Arnold Broodman was a tall, gaunt, sandy-haired individual with deep frown-creases slashing the bridge of his nose; he had a golf-course tan and a slightly disheveled look about him, as if he had dressed hurriedly.
Pedley didn’t ask him to sit down. “A week ago,” the Marshal read from a tissue carbon, “the Bureau of Fire Prevention wrote you as follows:
ARNOLD J. BROODMAN
RESIDENT MANAGER, HOTEL GROLIER—
You were directed by the Fire Commissioner on... March 7, 1947... to:
1. Equip with steel doors all exits from all floors
2. Install acceptable fire breaks on floors 2 to 10, inclusive
3. Satisfactorily enclose two elevator shafts
4. Erect an additional fire escape on the Forty-fifth Street side of the building
5. Provide for an automatic smoke alarm system
within... 60 days... at the premises occupied by... the Grolier Operating Corporation (leased) by you, said premises being considered dangerous to life and property and in its present condition a violation of law.
Having failed to cause the ordered reequipping to be done within the... 60 day... period, I am required by law to notify you that the said premises are hereby ordered to be... vacated.
“That notice was signed by John M. Bresnahan, Deputy Fire Commissioner, City of New York.”
Broodman laced and unlaced his fingers wretchedly but said nothing.
“Three days after you received that notice, your lawyers obtained a two-week stay of ejection from Judge Potter. In your application for this deferral, you promised to cease operating this building as a hotel within ten days; you pleaded inability to get labor and materials with which to make the required alterations to date.”
The manager sweat it out in silence.
“A couple of days ago you attempted to obtain an additional policy of fire insurance to the tune of forty thousand dollars—”
“To cover the improvements on the property,” the hotel man interrupted.
“The companies turned you down.
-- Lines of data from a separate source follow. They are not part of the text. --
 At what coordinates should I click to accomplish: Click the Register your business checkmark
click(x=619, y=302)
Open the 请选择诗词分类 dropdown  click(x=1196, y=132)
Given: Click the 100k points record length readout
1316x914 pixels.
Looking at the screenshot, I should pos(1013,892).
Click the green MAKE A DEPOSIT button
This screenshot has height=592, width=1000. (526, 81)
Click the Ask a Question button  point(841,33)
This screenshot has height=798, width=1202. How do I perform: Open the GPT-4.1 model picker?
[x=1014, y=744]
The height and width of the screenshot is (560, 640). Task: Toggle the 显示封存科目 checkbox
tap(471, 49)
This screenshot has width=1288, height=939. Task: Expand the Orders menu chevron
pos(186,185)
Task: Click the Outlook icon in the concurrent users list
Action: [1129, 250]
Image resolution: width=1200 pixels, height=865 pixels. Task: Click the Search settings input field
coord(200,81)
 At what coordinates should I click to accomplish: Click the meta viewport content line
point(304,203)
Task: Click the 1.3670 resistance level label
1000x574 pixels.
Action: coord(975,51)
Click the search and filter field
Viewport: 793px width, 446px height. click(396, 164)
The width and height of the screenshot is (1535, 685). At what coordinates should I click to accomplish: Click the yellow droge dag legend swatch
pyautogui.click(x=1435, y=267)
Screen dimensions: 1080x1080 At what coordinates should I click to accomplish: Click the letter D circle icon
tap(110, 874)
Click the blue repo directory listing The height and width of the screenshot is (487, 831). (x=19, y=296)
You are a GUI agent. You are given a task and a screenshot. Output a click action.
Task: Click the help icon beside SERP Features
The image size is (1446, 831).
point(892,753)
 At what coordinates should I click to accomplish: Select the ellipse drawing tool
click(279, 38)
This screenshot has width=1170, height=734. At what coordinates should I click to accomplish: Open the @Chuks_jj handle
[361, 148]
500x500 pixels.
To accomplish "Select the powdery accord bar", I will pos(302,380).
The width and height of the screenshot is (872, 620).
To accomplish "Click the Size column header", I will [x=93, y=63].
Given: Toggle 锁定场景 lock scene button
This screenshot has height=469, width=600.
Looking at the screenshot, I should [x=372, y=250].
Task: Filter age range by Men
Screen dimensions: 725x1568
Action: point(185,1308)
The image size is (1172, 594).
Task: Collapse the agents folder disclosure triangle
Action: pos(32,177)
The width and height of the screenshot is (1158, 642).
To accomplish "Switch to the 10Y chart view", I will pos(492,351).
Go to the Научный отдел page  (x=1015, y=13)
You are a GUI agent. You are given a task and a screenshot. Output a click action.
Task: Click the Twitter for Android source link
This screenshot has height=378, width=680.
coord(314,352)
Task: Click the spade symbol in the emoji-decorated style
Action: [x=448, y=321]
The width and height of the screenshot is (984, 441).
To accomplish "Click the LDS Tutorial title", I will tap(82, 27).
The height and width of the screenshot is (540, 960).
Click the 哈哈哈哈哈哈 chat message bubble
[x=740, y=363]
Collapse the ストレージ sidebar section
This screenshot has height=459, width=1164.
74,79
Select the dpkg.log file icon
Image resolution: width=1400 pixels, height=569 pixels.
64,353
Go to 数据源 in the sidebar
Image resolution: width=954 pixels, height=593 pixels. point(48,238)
After checking with us. Anyhow, failing to get your additional coverage, today you began to give your employees their week’s notice. And tonight you have a fire.”
“Nobody can feel worse about this than I do.” Broodman combed his hair nervously with his fingers.
“A hell of a lot of people feel a hell of a lot worse!”
“The corporation won’t attempt to deny its responsibility.”
“You won’t, either.”
“You’re not suggesting—?”
“I’m making a flat statement, Broodman. This blaze was incendiary. You... and your other stockholders... are the only persons who could profit from it.”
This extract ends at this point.